#### Selected text
>>>

Nina Mytrofanivna Matviyenko (), a Ukrainian singer, People's Artist of Ukraine.

Life and career 
Matviyenko was born on 10 October 1947 in village of Nedilyshche, Yemilchyne Raion, Zhytomyr Oblast at the time in the Ukrainian SSR in the Soviet Union (today - Ukraine). She was the fifth of eleven siblings, her mother was Antonina Ilkovna and father, Mitrofan Ustinovich. She began at a local residential school, then worked as a copyist and then a crane-operator's assistant. She completed her studies in Ukrainian philology at the Kyiv University in 1975. She had previously entered the vocal studio of the Ukrainian State Folk Choir named after Hryhory Veriovka in 1968, before becoming a soloist. She married Peter Gonchar and had three children: Ivan, who later joined a monastery, Andrey and Antonina; she later divorced him. 

In 1988 she received the Shevchenko National Prize, a Ukrainian State prize named after Taras Shevchenko, and also acted in Yuri Ilyenko's Ukraine war drama film Solomennye Kolokola.

Her repertoire includes numerous Ukrainian folk songs. Nina is the first performer of works by the composers Yevhen Stankovych, Myroslav Skoryk, Iryna Kyrylina, Hanna Havrylets and many others. She has performed on television in numerous films and on radio.

From 1966-1991 she was a soloist of the Ukrainian State Folk Choir. From 1968 a member of the folk trio "Zoloti kliuchi". In recent times she has been performing with the Kyiv Camerata orchestra, and the Kostyantyn Chechenya Early Music Ensemble.

Matviyenko has performed in Mexico, Canada, the United States, Czechoslovakia, Poland, Finland, Korea, France, Latin America. She has numerous recordings of Ukrainian folk songs.  Her life and philosophy of female equality was inspiration for singer, Yuliana Prado. In 2009, she published a book (of about 250 folk songs), about her life and career, and her love of the 'soul music' of her native land. In reviewing her work, the academic Mykola Zhulynsky from the National Academy of Sciences of Ukraine, and the Taras Shevchenko Institute of Literature described Matviyenko as someone who 'lives by songs and relishes in the song-making process, in her affinity with the song, opening for it her own soul and for the soul of the Ukrainian people after the shadows of servitude.'

During the 2022 Russian invasion of Ukraine, her performance of Yevhen Stankovych’s opera-ballet When the Fern Blooms, which had originally premiered in 2017 after a ban during the Soviet era, was live-streamed by the Lviv National Opera was re-released online.

<<<

#### Task instructions
1. According to the Matviyenko biography, in what year did she complete her studies in Ukrainian philology at Kyiv University?
2. Duplicate the part of the Matviyenko biography from "In 1988 she" up to and including "and on radio.".
The lines that come after this biography are not needed.

#### Recorded data
>>>

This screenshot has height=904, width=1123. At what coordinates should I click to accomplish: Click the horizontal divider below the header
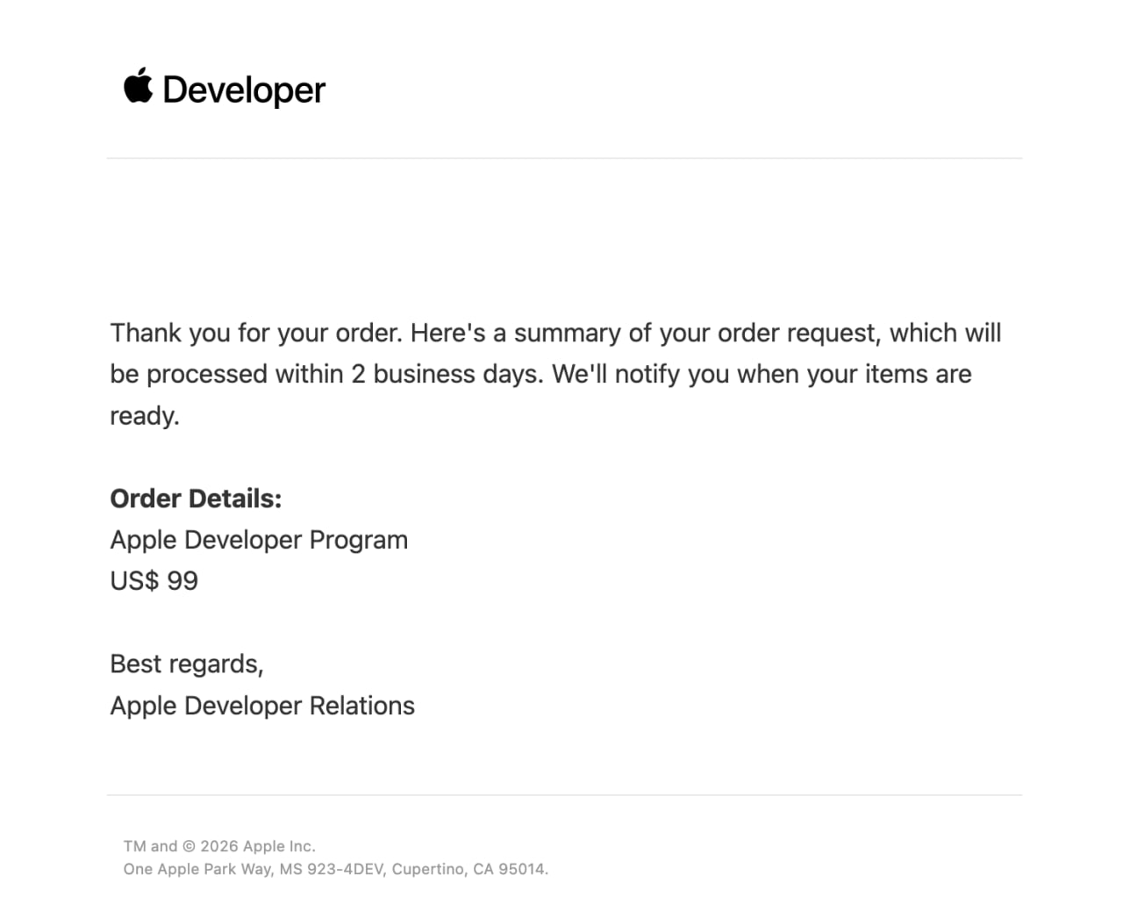564,159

<<<

#### Expected outputs
1. 1975

2.
In 1988 she received the Shevchenko National Prize, a Ukrainian State prize named after Taras Shevchenko, and also acted in Yuri Ilyenko's Ukraine war drama film Solomennye Kolokola.

Her repertoire includes numerous Ukrainian folk songs. Nina is the first performer of works by the composers Yevhen Stankovych, Myroslav Skoryk, Iryna Kyrylina, Hanna Havrylets and many others. She has performed on television in numerous films and on radio.